I feel the urge to open the windows a little. Air! More Air!—
Friedrich Nietzsche, The Case of Wagner.
There was instant silence.
Thomas Mann, Mario and the Magician.
Freud rose quietly . . .
Joseph Wortis, Fragments of an Analysis with Freud.
Such are the . . .
James Fenimore Cooper, The Last of the Mohicans.
. . . implications in that row . . .
Leonard Bernstein, The Unanswered Question.
. . . Nietzsche contra Wagner . . .
Friedrich Nietzsche, Nietzsche contra Wagner.
. . . that obviously the whole . . .
Leonard Bernstein, The Unanswered Question.
. . . Night . . .
George S. Kaufman and Morris Ryskind, A Night at the Opera.
. . . is going to be filled with . . .
Leonard Bernstein, The Unanswered Question.
. . . anti-Semitic dogma and agitation . . .
Fritz Stern, Gold and Iron: Bismarck, Bleichroder, and the Building of the German Empire.
. . . as long as that row has anything to say about it.

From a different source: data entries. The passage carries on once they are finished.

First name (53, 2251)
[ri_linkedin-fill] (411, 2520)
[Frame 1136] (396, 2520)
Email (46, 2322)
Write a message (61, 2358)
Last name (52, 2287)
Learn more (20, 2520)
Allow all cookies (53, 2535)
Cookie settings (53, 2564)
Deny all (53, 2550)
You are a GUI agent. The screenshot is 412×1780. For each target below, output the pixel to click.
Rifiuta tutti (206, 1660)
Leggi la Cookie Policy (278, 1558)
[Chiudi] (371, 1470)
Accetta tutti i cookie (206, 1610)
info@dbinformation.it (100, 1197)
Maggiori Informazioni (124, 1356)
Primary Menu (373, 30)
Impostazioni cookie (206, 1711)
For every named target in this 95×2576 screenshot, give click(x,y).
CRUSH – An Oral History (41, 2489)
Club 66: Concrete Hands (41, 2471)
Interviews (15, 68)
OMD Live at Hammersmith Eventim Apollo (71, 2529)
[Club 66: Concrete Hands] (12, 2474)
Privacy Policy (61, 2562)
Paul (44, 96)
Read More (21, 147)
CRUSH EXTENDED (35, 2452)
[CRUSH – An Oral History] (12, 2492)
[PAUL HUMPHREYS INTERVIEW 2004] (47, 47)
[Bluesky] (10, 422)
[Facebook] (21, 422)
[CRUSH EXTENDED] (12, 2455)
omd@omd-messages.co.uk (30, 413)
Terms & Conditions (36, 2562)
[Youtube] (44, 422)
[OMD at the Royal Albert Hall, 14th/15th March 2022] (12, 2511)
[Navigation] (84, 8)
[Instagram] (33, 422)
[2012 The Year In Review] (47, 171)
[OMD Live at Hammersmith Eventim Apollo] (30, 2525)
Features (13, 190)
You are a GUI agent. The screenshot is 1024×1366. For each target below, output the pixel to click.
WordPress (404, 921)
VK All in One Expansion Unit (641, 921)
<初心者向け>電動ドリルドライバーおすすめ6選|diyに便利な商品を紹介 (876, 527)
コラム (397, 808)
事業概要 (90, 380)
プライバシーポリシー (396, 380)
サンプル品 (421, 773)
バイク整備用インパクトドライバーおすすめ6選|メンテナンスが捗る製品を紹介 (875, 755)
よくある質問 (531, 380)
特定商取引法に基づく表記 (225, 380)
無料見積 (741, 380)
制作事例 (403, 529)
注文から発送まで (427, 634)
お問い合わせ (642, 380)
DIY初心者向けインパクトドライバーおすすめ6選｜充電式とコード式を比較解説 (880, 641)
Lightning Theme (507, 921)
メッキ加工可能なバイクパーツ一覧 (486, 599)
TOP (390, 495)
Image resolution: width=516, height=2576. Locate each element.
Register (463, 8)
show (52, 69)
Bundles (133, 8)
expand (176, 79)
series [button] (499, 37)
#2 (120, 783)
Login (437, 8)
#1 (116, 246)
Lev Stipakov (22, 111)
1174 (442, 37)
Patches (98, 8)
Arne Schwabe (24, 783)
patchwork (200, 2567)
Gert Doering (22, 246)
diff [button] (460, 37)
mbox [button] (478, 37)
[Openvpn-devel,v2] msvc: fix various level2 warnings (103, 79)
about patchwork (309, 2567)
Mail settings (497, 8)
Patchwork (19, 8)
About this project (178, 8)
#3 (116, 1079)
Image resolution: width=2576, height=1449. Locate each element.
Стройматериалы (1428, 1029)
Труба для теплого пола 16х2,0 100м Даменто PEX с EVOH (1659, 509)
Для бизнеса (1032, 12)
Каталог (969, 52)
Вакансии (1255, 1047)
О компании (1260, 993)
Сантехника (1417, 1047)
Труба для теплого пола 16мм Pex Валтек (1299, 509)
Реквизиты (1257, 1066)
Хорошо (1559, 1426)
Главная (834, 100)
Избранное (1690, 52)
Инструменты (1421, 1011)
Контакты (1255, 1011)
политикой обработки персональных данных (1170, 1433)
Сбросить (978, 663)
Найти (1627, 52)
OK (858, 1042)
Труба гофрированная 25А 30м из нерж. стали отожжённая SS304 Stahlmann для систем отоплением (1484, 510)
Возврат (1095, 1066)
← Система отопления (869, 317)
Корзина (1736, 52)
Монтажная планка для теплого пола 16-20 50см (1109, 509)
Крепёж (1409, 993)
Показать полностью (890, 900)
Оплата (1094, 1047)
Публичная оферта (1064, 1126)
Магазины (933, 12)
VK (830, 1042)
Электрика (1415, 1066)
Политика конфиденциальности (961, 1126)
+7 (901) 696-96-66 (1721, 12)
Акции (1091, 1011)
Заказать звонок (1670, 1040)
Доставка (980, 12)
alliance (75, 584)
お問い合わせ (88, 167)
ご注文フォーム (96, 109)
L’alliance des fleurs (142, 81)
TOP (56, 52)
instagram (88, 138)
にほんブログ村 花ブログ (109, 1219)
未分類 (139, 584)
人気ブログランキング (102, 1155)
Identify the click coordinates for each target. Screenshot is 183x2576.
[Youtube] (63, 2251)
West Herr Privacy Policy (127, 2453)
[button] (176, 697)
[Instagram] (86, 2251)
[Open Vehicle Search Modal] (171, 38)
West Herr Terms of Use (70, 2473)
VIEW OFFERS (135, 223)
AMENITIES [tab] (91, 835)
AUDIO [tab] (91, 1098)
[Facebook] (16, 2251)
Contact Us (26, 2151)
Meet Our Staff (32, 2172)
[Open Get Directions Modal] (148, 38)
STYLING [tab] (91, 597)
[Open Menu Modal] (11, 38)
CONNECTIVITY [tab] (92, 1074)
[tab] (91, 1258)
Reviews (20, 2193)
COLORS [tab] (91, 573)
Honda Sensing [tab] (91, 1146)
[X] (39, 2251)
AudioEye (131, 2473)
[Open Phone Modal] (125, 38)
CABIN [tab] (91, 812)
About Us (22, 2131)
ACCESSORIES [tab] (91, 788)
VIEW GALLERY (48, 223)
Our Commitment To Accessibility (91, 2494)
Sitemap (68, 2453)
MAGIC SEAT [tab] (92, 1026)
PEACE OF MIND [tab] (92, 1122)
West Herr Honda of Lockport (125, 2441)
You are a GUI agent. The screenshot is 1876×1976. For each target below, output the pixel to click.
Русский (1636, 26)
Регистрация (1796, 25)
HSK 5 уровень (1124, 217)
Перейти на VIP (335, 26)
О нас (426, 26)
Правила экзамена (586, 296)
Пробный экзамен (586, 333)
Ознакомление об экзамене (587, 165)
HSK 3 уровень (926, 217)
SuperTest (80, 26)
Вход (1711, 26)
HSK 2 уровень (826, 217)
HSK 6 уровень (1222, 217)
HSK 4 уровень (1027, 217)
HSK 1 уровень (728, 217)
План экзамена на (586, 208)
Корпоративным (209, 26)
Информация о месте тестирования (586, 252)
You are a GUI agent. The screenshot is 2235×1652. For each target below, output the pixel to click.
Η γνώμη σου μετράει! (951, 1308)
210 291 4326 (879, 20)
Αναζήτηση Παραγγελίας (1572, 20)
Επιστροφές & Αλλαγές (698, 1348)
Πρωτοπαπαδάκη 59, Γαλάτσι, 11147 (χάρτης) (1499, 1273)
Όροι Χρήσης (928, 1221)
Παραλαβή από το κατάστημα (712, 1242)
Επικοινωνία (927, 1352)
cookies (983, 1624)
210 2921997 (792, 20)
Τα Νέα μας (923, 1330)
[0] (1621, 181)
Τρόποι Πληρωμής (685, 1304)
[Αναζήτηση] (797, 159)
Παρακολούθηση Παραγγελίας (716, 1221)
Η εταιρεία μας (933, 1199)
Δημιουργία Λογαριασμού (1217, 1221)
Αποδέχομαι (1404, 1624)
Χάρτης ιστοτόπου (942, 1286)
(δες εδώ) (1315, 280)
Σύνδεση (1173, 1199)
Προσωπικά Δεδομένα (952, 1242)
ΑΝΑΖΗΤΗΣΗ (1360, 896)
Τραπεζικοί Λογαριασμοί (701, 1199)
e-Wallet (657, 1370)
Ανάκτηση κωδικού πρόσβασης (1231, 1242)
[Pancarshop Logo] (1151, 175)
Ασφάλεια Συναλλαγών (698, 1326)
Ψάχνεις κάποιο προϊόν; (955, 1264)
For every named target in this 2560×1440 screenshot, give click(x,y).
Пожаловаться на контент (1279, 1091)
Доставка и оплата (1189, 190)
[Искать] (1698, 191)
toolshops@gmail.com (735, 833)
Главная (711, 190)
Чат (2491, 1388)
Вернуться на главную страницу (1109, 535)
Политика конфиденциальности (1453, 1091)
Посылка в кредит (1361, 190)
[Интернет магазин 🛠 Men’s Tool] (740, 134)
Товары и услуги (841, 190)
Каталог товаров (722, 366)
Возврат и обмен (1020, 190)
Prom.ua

Leonard Bernstein, The Unanswered Question.
"It's unspeakable," thought the doctor.
Boris Pasternak, Dr. Zhivago.
The time had come, he knew and acted.
Peter Gay, Freud: A Life for Our Time.
"I can no longer endure this!"
E.L. Doctorow, City of God.
"It's to show me," he thought, "what would happen to me—"
Edith Wharton, The Age of Innocence.
. . . I and my people, . . .
The Book of Esther.
. . . us Jews . . .
Sigmund Freud, Letter to Charles Singer.
"what would happen to me—"
Edith Wharton, The Age of Innocence.
And now—now finally, at last—
Thomas Mann, Mario and the Magician.
. . . a deathly sense of the superiority of implication and analogy over direct action, and of silence over rash words, closed in on him . . .
Edith Wharton, The Age of Innocence.
For Freud, . . .
E. James Lieberman, Acts of Will.
The hour ended here, . . .
Joseph Wortis, Fragments of an Analysis with Freud.
The doctor got up . . .
Boris Pasternak, Dr. Zhivago.
. . . turned to his host . . .
Edith Wharton, The Age of Innocence.
. . . and tremulously wondered . . .
W.D. Howells, The Rise of Silas Lapham.
. . . with amazement, with incredulity, with indignation, . . .
H.G. Wells, The Research Magnificent.